A Novel End-to-End Turkish Text-to-Speech (TTS) System via Deep Learning

Author:

Oyucu Saadin1ORCID

Affiliation:

1. Department of Computer Engineering, Adiyaman University, Adiyaman 02040, Turkey

Abstract

Text-to-Speech (TTS) systems have made strides but creating natural-sounding human voices remains challenging. Existing methods rely on noncomprehensive models with only one-layer nonlinear transformations, which are less effective for processing complex data such as speech, images, and video. To overcome this, deep learning (DL)-based solutions have been proposed for TTS but require a large amount of training data. Unfortunately, there is no available corpus for Turkish TTS, unlike English, which has ample resources. To address this, our study focused on developing a Turkish speech synthesis system using a DL approach. We obtained a large corpus from a male speaker and proposed a Tacotron 2 + HiFi-GAN structure for the TTS system. Real users rated the quality of synthesized speech as 4.49 using Mean Opinion Score (MOS).

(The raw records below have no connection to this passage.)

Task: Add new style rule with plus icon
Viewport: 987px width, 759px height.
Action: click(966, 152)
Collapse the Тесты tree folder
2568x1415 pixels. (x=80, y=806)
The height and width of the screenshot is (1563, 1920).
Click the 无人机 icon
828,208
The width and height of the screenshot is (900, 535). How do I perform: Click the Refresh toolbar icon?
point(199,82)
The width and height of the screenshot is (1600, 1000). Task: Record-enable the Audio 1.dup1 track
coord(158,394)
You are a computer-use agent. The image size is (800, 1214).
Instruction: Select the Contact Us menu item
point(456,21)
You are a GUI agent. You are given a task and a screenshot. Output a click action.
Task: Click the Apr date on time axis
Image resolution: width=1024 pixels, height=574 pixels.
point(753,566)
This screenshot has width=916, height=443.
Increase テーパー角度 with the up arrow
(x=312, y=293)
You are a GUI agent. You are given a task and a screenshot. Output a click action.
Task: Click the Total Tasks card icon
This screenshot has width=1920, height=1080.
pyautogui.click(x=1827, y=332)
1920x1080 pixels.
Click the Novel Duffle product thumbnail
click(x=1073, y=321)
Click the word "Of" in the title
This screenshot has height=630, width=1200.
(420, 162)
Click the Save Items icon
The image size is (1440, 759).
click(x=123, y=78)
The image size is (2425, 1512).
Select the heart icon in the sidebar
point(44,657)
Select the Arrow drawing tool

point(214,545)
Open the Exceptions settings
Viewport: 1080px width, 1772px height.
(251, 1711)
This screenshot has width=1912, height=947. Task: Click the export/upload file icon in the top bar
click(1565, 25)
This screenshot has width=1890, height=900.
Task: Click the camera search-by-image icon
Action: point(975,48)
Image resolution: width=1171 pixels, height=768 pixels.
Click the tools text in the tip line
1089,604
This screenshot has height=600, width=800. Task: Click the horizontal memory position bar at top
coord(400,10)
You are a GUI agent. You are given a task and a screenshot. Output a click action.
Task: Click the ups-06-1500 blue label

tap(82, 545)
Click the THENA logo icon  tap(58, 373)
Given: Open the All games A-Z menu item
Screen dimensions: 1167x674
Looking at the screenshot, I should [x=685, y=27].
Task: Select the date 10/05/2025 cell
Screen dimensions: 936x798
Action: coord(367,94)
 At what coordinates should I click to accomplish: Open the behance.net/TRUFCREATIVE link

Additionally, MOS-Listening Quality Objective evaluated the speech quality objectively, obtaining a score of 4.32. The speech waveform inference time was determined by a real-time factor, with 1 s of speech data synthesized in 0.92 s. To the best of our knowledge, these findings represent the first documented deep learning and HiFi-GAN-based TTS system for Turkish TTS.

Funder

Scientific and Technological Research Council of Turkey

Publisher

MDPI AG

Subject

Electrical and Electronic Engineering,Computer Networks and Communications,Hardware and Architecture,Signal Processing,Control and Systems Engineering

Reference53 articles.

1. A deep learning approaches in text-to-speech system: A systematic review and recent research perspective;Kumar;Multimed. Tools Appl.,2022

2. Ning, Y., He, S., Wu, Z., Xing, C., and Zhang, L.J. (2019). A review of deep learning based speech synthesis. Appl. Sci., 9.

3. Brackhane, F. (2011, January 17–21). Wolfgang Von Kempelen’s speaking machine’ as an instrument for demonstration and research. Proceedings of the 17th International Congress of Phonetic Sciences, Hong Kong, China.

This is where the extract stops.